▶ Exercise directions:
Write out, from the entries below, exactly the lines that run between the lines holding "Where should I" and "The height and width of the screenshot is (848, 1578).", inclusive, and stop there.

[Collected data entries]
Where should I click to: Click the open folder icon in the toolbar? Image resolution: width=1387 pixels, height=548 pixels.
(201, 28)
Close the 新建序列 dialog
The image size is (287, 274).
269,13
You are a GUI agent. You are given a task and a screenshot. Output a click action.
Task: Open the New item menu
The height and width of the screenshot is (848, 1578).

--

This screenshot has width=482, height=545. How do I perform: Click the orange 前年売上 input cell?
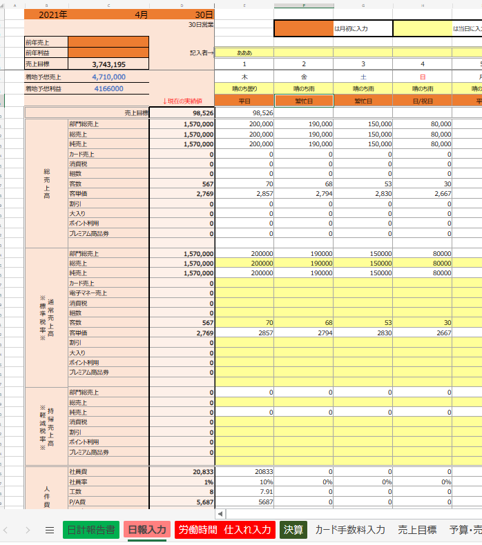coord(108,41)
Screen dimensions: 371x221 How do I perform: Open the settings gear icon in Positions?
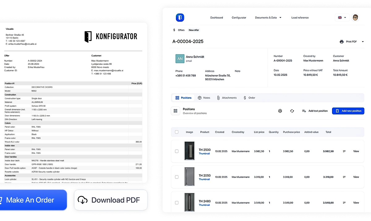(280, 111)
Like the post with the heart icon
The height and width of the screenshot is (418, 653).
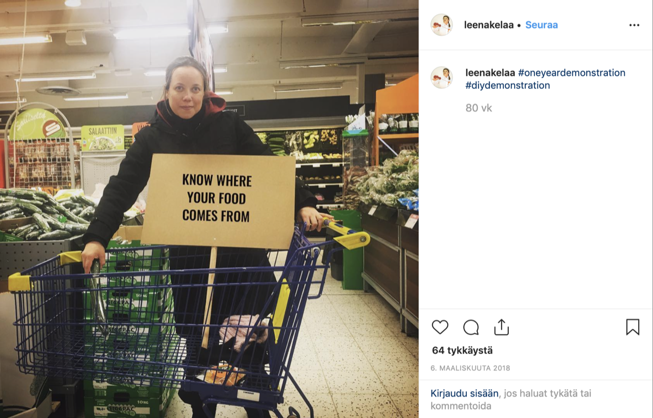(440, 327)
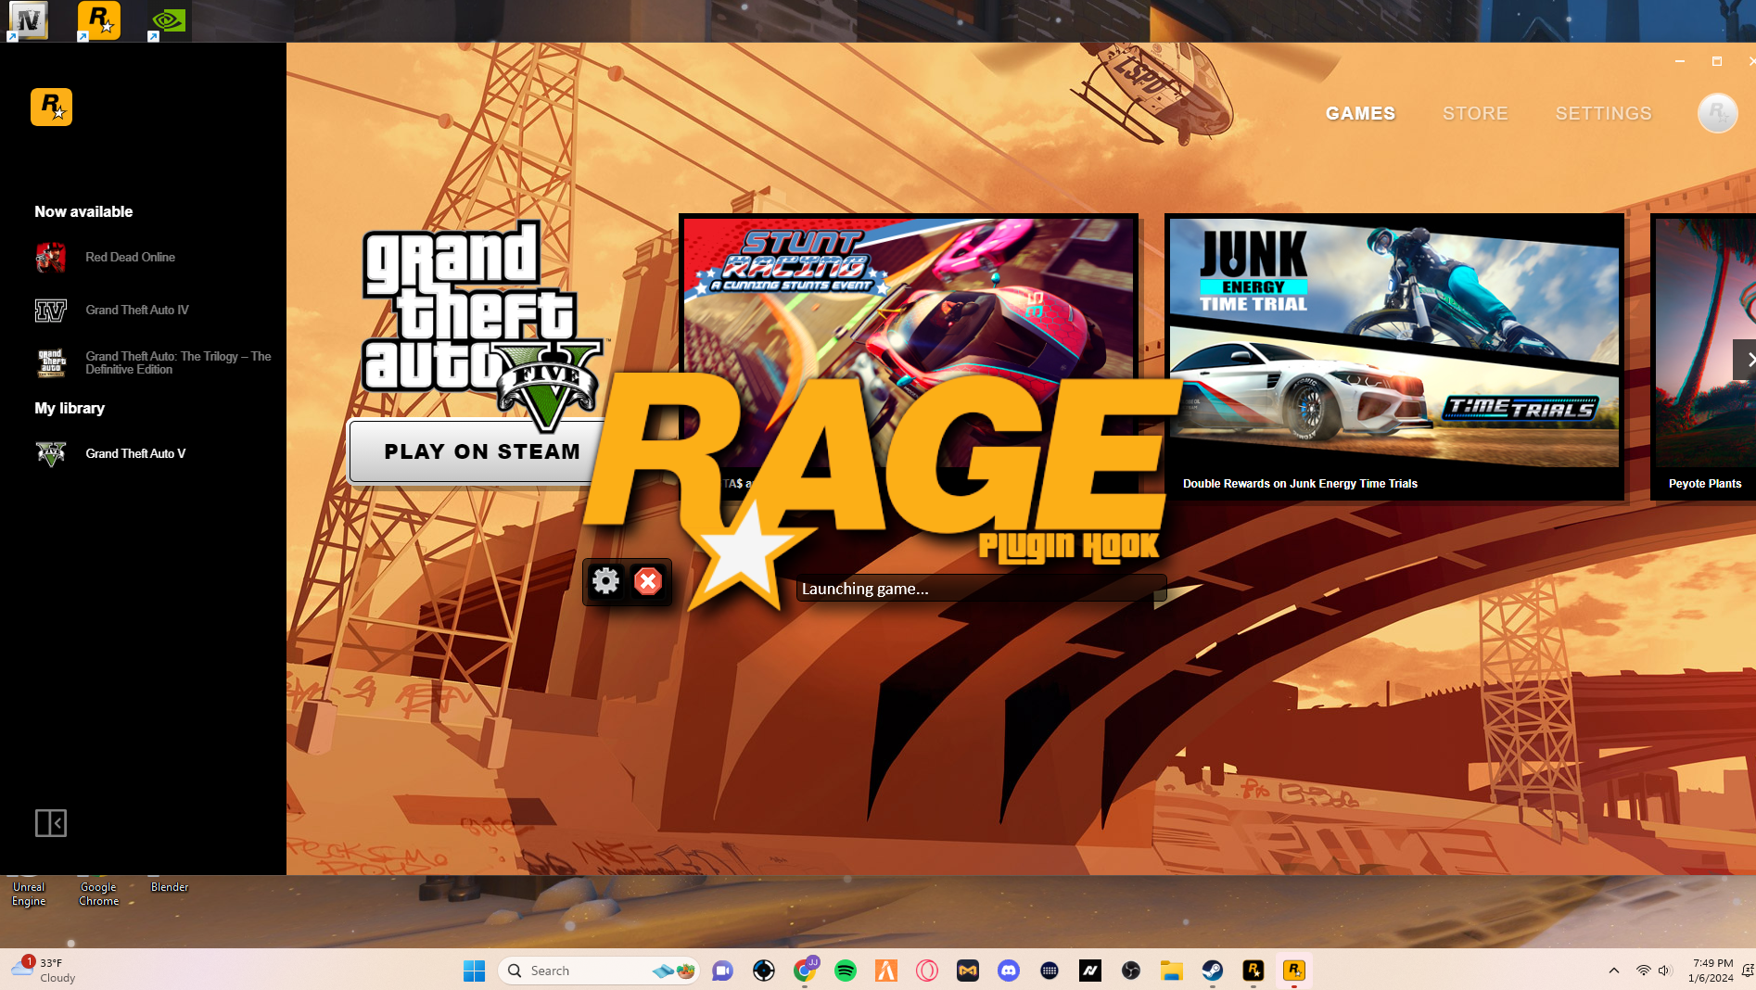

▶ Answer to this exercise:
Where should I click to: Click the open folder icon in the toolbar? Image resolution: width=1387 pixels, height=548 pixels.
(201, 28)
Close the 新建序列 dialog
The image size is (287, 274).
269,13
You are a GUI agent. You are given a task and a screenshot. Output a click action.
Task: Open the New item menu
The height and width of the screenshot is (848, 1578).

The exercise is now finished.